## Instructions to follow:
Quote the listing below verbatim, starting at the line containing "Task: Open the Decoded Text tab" and continuing through the final line of the listing.

## Data lines:
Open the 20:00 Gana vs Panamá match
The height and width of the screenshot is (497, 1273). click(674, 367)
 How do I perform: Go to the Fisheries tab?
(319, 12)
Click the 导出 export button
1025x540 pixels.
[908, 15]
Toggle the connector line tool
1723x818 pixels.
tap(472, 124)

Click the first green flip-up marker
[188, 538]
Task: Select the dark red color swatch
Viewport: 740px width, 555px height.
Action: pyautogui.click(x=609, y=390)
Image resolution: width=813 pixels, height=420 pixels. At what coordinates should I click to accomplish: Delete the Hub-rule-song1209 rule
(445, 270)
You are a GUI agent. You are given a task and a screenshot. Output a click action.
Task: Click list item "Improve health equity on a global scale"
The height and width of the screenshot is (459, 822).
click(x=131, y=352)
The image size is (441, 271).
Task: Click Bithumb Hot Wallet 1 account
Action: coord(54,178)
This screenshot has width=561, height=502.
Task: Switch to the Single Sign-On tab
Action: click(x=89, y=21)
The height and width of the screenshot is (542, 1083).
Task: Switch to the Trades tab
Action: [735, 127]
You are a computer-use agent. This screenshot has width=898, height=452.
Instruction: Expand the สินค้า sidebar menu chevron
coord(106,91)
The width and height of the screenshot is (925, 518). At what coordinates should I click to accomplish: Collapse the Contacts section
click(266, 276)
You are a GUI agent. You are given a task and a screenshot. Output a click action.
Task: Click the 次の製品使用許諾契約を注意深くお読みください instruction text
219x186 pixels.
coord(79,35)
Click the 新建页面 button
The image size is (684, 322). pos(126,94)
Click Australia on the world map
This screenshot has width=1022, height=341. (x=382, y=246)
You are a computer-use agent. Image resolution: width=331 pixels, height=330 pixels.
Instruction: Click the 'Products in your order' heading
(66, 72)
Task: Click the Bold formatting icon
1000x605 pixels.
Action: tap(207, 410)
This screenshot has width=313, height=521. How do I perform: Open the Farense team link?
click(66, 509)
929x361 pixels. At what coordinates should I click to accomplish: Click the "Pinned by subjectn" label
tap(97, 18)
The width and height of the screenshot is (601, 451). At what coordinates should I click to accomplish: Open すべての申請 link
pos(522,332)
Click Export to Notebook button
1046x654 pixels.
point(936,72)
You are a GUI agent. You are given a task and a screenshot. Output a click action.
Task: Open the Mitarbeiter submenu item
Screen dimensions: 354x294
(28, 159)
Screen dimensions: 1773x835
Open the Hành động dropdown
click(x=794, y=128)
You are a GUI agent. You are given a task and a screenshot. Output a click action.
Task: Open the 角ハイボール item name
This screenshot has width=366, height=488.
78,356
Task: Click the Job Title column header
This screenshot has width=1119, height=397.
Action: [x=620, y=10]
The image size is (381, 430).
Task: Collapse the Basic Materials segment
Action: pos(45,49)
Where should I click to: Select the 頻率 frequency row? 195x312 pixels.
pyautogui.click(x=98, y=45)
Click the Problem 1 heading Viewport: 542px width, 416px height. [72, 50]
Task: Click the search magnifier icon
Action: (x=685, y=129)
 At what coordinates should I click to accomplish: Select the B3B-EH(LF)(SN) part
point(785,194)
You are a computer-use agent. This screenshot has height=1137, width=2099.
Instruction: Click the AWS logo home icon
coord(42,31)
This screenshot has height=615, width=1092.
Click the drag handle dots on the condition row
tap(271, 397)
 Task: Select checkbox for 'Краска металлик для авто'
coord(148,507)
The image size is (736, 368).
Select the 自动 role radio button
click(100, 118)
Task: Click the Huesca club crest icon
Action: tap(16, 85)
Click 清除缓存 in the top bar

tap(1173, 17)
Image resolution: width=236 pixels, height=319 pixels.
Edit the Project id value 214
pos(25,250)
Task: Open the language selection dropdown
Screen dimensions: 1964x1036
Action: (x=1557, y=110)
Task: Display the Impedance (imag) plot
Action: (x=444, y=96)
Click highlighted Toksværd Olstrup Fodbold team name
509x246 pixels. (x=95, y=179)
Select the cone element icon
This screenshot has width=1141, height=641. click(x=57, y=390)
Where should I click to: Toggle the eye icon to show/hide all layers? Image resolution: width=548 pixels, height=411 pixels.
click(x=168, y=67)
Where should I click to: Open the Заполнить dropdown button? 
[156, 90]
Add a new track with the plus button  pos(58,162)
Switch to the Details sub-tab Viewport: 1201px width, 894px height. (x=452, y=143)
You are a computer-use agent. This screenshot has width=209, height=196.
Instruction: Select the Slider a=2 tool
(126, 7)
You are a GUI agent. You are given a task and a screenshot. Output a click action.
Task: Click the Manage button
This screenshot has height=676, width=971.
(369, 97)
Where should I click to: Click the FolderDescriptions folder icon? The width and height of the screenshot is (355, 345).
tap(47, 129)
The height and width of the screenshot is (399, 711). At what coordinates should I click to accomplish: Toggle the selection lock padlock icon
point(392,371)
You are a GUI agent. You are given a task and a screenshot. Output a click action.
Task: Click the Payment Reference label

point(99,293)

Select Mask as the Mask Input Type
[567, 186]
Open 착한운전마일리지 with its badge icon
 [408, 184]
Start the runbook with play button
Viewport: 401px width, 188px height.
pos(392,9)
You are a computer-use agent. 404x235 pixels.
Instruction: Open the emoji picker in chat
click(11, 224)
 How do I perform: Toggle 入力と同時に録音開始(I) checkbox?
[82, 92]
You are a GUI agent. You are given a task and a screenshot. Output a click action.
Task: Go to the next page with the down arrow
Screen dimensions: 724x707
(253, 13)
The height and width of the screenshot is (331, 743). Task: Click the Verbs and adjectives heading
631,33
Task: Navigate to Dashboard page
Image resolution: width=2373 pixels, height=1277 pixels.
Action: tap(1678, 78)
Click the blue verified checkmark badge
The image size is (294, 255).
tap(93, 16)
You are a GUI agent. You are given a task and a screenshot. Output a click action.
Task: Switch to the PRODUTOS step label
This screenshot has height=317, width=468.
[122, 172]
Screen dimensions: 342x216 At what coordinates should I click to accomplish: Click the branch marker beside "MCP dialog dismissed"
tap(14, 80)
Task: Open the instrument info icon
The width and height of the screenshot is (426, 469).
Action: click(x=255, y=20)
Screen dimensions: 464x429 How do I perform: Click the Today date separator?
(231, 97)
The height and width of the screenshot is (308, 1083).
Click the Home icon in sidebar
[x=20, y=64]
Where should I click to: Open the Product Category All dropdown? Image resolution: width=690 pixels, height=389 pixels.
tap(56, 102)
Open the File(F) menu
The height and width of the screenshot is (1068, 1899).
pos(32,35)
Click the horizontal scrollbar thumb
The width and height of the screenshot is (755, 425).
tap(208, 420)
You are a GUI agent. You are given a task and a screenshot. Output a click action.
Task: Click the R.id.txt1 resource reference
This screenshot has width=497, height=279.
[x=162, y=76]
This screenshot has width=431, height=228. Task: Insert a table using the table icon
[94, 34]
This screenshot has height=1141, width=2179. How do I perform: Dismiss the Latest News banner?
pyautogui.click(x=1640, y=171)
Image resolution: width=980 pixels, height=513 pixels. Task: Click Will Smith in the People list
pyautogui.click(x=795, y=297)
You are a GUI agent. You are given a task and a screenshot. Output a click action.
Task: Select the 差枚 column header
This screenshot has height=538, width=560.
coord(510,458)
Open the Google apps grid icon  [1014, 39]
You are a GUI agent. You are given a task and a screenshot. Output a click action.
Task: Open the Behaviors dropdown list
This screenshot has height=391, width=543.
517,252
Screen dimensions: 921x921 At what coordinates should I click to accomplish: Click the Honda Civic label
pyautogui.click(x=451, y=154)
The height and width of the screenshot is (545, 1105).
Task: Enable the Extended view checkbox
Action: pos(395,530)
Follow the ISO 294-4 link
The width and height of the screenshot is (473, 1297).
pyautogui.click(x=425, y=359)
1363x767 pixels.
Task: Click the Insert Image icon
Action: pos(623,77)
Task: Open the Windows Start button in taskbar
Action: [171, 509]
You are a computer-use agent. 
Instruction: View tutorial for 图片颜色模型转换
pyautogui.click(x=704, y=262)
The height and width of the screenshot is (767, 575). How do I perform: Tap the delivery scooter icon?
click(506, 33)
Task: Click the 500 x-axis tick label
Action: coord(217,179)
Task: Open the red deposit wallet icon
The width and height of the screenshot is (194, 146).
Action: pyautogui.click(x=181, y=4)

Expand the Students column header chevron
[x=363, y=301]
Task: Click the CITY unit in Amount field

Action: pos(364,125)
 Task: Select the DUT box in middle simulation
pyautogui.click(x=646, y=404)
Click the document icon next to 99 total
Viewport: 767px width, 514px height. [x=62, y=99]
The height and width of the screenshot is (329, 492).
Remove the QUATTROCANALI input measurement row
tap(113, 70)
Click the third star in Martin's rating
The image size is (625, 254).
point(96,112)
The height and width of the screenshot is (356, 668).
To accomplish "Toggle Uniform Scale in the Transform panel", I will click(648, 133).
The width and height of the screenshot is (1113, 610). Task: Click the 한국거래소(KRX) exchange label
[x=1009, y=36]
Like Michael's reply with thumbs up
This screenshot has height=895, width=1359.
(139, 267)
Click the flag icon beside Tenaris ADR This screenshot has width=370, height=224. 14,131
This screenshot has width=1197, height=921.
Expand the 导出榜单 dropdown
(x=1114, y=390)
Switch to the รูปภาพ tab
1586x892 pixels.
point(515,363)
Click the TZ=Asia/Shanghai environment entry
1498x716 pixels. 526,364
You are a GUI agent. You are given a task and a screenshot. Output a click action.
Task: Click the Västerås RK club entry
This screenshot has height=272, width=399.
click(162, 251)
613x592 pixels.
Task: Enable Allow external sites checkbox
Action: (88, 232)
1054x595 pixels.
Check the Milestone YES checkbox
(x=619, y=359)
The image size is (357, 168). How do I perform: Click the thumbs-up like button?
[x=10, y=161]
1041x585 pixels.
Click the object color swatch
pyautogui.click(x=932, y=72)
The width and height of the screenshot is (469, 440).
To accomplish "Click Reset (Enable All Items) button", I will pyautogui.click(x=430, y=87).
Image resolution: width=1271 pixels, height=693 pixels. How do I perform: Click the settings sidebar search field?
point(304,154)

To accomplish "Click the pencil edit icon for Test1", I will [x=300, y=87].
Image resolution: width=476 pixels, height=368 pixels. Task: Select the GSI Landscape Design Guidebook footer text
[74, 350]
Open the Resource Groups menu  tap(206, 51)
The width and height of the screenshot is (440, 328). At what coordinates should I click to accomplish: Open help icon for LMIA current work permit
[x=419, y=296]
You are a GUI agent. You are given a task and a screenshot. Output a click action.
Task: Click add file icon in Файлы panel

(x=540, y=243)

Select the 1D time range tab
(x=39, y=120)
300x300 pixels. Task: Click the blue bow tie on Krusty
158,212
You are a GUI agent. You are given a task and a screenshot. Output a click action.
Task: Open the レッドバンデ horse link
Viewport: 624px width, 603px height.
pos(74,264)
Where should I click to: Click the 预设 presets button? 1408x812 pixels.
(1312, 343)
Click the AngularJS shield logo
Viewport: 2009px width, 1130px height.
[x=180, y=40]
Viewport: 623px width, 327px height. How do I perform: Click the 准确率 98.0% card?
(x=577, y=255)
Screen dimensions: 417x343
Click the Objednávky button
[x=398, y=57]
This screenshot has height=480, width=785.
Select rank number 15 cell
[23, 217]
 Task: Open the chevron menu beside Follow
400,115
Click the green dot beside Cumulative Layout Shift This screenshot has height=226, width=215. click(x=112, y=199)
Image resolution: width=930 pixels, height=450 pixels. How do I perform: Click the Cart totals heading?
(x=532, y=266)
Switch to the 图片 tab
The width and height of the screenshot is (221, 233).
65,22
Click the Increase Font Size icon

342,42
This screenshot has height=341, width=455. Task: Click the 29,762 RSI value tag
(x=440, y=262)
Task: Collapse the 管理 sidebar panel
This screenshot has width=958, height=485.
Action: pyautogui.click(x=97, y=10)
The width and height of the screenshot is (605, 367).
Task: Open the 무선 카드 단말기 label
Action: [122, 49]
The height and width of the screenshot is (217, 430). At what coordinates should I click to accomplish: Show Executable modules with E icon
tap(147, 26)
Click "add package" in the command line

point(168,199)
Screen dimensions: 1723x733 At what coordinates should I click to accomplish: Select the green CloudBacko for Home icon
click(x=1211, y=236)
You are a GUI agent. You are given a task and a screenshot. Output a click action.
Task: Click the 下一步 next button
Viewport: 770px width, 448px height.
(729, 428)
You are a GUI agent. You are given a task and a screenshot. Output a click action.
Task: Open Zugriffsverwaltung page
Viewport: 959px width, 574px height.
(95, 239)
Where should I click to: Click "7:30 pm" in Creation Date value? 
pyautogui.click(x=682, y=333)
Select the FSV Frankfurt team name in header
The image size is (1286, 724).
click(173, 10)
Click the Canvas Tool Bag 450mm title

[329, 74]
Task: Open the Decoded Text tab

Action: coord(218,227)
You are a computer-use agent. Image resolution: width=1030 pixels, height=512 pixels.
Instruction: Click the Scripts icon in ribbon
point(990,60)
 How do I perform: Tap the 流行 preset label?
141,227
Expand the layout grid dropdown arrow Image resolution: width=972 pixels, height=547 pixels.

## Expected output:
Task: Open the Decoded Text tab

Action: coord(218,227)
You are a computer-use agent. Image resolution: width=1030 pixels, height=512 pixels.
Instruction: Click the Scripts icon in ribbon
point(990,60)
 How do I perform: Tap the 流行 preset label?
141,227
Expand the layout grid dropdown arrow Image resolution: width=972 pixels, height=547 pixels.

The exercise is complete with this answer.